Pick every line from the data that holds the word "slide".
══ Information shown
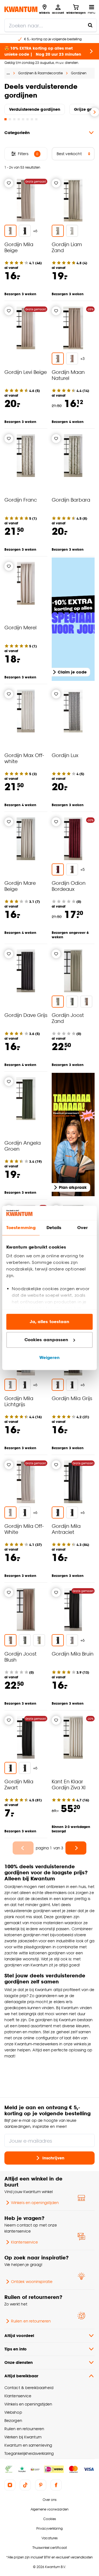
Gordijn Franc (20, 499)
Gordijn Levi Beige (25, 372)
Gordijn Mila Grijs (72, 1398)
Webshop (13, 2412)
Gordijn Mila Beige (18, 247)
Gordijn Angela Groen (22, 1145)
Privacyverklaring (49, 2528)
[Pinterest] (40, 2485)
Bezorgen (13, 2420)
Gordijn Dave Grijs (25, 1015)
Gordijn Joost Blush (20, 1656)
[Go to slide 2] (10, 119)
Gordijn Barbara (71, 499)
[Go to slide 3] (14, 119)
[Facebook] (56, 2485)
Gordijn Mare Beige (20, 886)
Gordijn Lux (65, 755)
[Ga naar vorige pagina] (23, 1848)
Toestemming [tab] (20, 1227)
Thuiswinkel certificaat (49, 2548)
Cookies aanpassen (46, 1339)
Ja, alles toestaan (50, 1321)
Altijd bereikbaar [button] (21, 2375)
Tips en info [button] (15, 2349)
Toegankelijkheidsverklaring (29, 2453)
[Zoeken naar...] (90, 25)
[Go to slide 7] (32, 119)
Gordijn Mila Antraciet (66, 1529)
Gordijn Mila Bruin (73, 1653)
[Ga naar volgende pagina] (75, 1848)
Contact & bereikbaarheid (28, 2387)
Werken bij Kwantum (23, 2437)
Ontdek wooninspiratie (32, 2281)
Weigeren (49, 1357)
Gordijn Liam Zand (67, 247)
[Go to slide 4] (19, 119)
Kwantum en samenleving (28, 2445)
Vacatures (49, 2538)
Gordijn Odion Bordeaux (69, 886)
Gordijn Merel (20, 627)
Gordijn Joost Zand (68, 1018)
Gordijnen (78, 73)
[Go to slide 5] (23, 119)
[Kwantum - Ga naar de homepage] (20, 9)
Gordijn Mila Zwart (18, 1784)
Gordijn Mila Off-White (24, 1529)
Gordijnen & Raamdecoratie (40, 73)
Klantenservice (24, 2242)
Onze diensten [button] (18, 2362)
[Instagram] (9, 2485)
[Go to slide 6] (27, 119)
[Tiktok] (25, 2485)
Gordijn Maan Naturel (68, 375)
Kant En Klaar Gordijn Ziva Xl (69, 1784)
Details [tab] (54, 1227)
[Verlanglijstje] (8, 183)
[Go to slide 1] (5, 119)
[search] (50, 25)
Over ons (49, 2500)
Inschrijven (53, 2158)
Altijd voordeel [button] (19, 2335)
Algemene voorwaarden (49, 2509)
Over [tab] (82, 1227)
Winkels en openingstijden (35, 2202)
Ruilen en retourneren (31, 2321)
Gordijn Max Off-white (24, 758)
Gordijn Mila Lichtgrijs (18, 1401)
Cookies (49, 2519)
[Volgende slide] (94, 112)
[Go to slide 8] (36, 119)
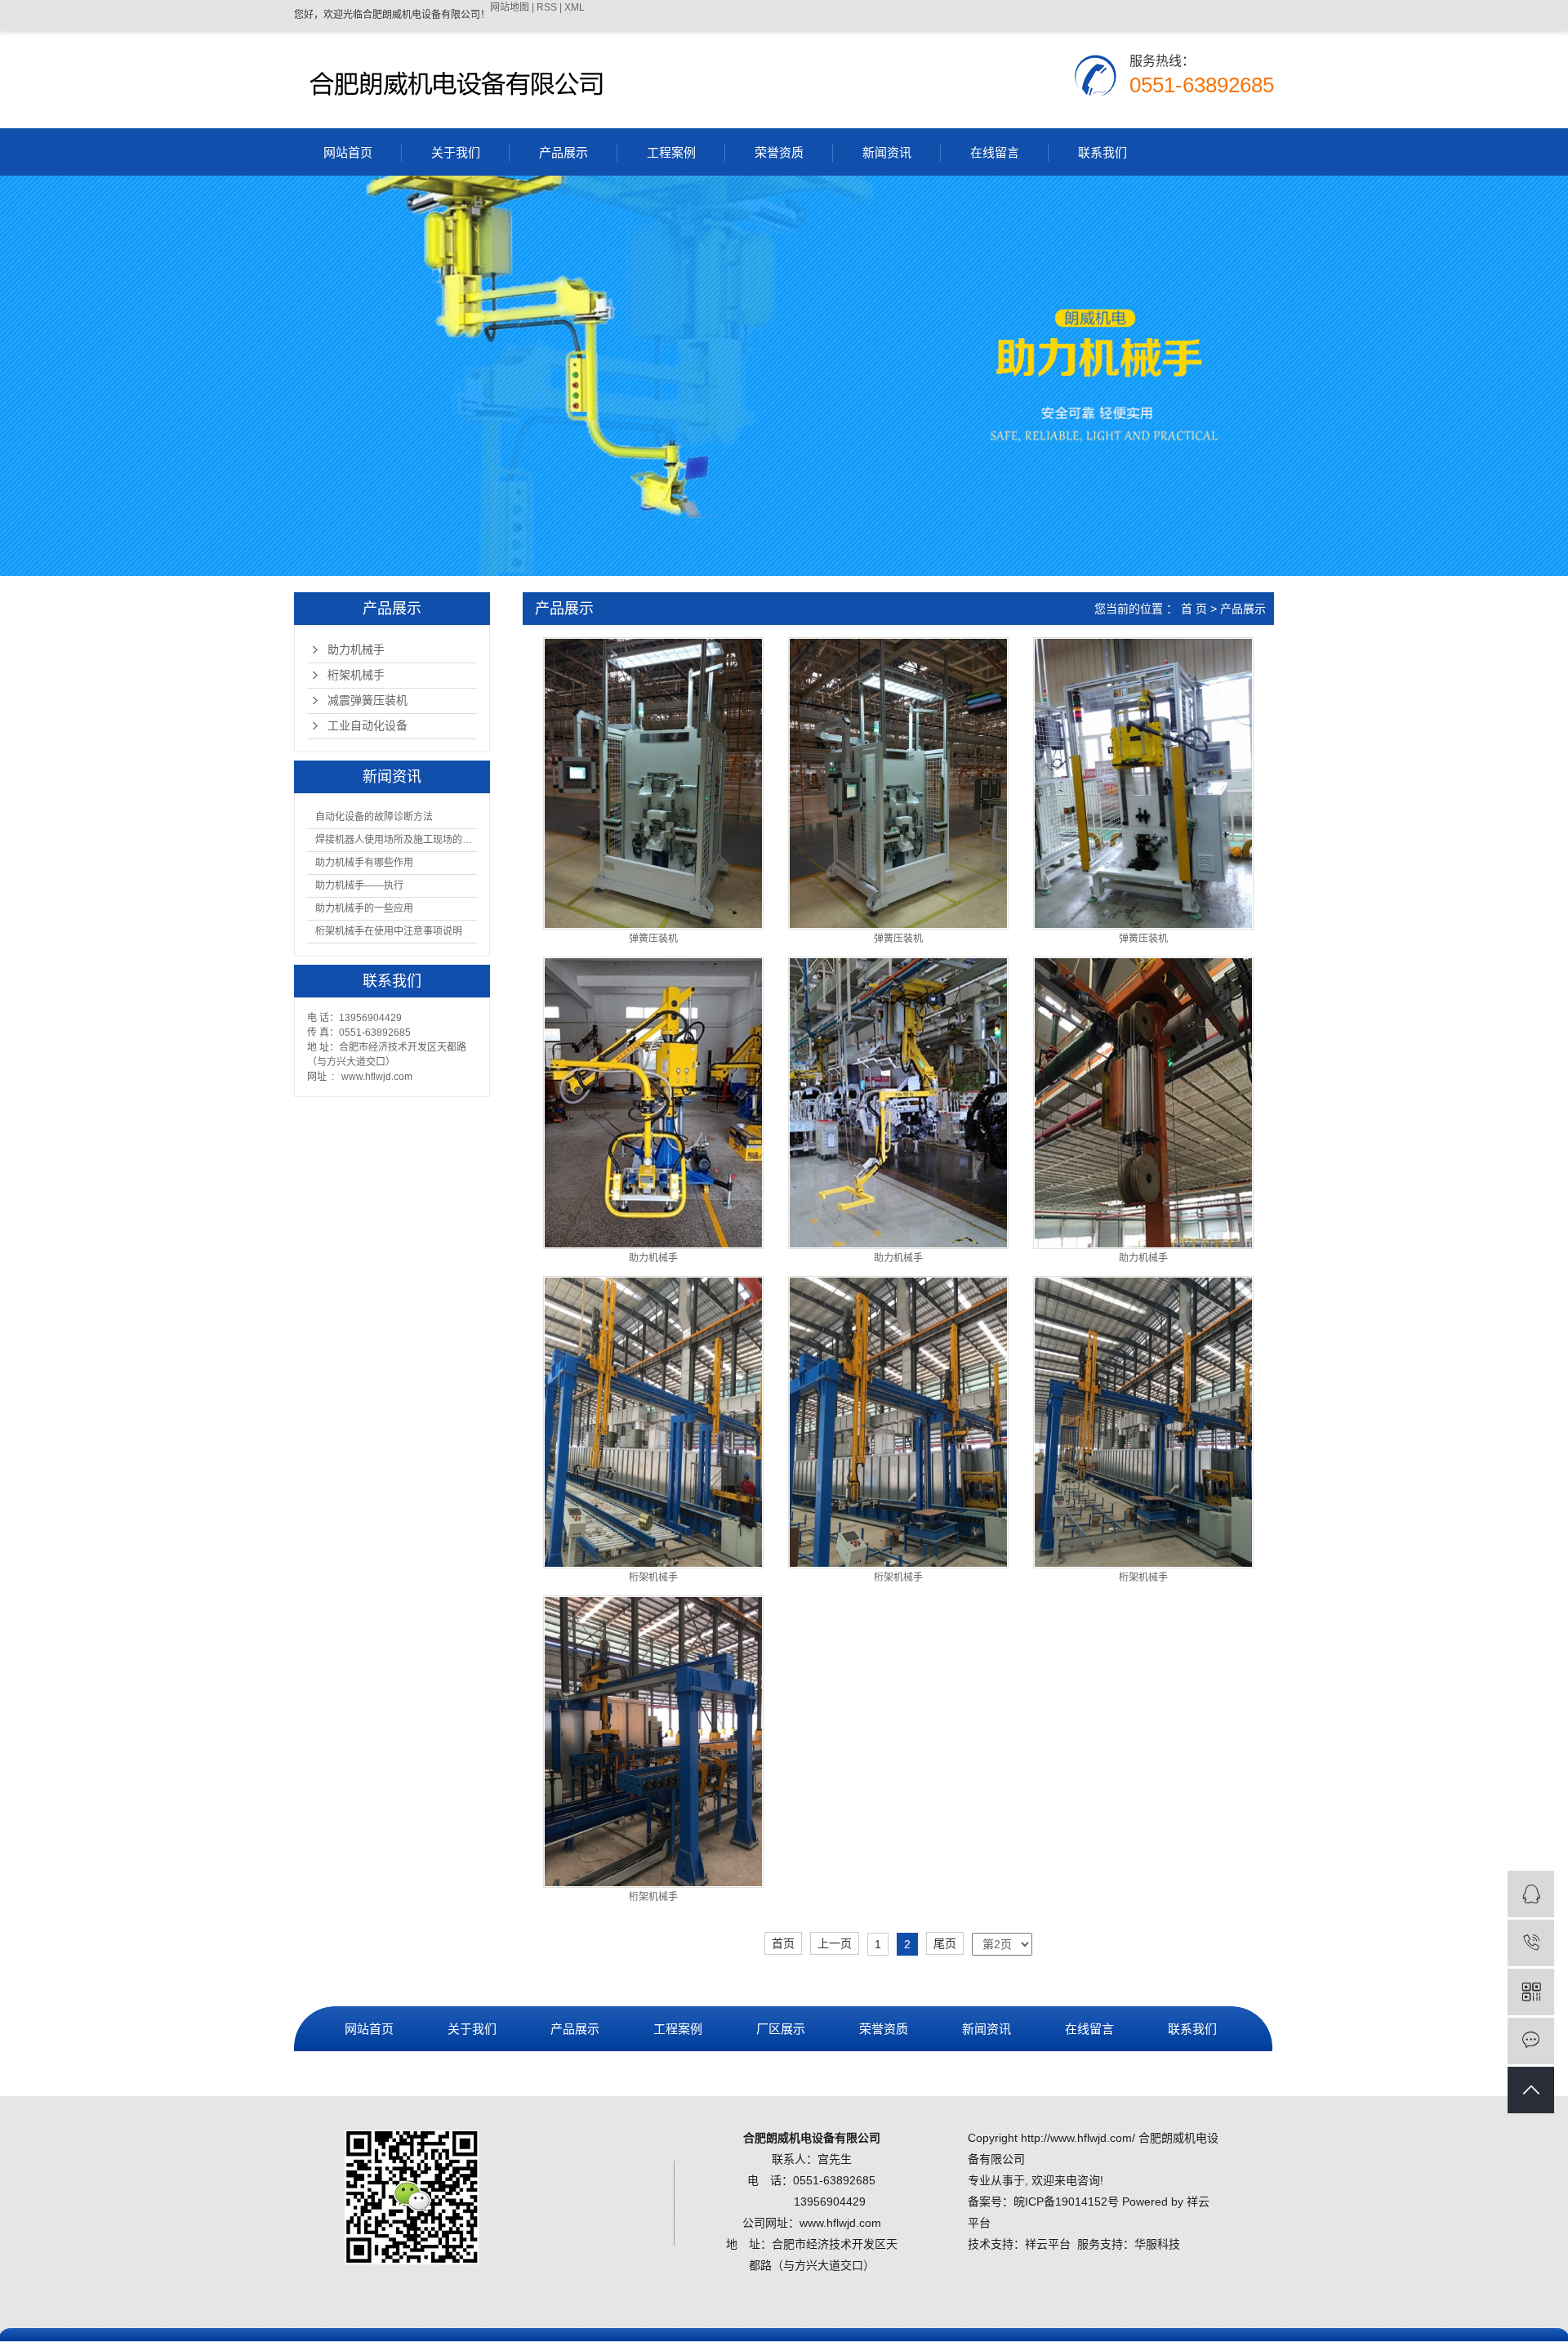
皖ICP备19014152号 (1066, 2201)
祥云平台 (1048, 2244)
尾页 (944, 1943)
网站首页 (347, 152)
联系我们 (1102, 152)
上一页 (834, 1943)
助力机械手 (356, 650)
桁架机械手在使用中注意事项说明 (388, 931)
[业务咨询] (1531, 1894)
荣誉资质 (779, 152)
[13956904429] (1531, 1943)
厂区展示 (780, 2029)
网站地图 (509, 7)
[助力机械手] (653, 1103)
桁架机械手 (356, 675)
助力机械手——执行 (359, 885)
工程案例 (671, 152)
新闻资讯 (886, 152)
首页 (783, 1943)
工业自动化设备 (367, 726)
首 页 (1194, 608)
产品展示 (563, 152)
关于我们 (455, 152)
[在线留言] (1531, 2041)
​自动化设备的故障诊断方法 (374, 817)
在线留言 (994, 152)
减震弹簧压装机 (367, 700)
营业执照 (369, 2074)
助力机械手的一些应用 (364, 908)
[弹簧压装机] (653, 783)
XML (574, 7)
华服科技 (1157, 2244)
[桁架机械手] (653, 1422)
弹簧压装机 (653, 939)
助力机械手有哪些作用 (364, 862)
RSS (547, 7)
════
══ Information shown
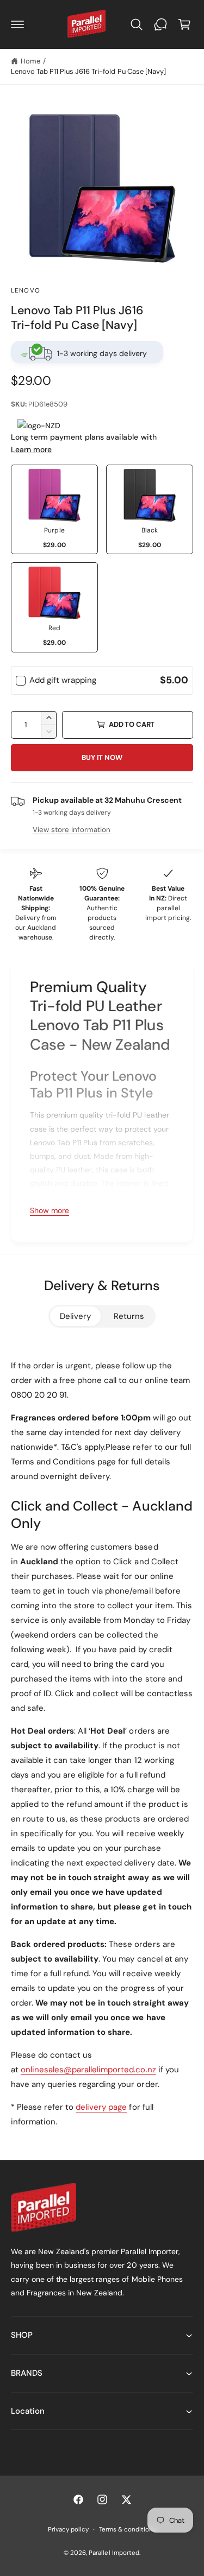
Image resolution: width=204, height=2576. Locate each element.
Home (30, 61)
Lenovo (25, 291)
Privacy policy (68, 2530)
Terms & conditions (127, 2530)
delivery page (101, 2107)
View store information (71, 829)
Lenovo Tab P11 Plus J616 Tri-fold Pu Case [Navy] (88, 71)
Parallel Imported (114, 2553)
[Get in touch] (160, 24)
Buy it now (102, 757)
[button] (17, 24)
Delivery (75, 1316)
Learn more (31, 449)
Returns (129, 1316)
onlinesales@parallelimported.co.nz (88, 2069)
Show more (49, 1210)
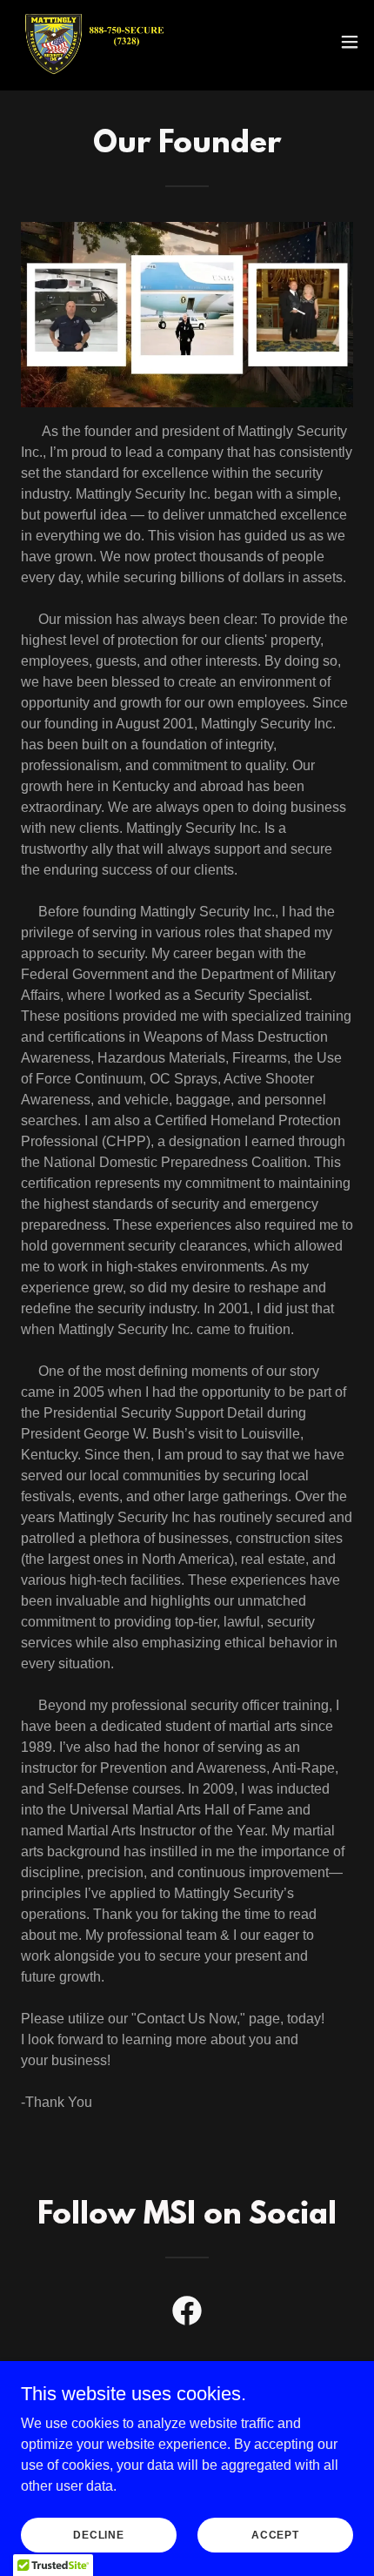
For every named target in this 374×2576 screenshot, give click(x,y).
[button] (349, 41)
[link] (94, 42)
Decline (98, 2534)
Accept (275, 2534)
════
══ Information shown
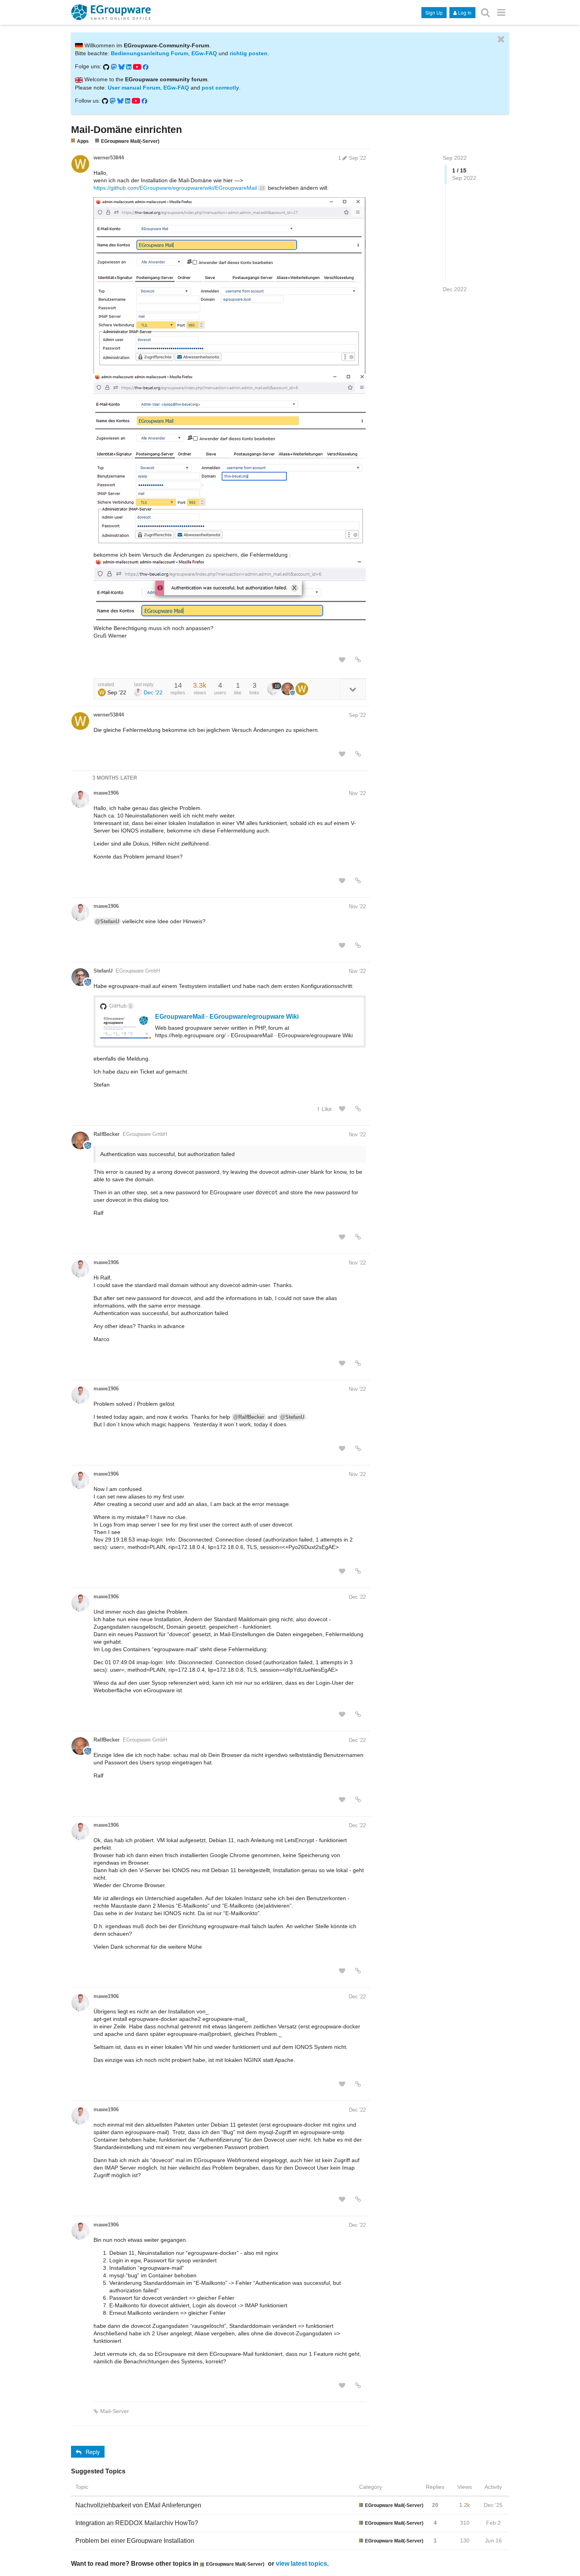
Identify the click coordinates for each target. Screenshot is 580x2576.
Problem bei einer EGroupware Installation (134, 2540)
════
**Task answer**
[Go to slide 2] (10, 119)
[Go to slide 3] (14, 119)
[Go to slide 7] (32, 119)
[Go to slide 4] (19, 119)
[Go to slide 5] (23, 119)
[Go to slide 6] (27, 119)
[Go to slide 1] (5, 119)
[Volgende slide] (94, 112)
[Go to slide 8] (36, 119)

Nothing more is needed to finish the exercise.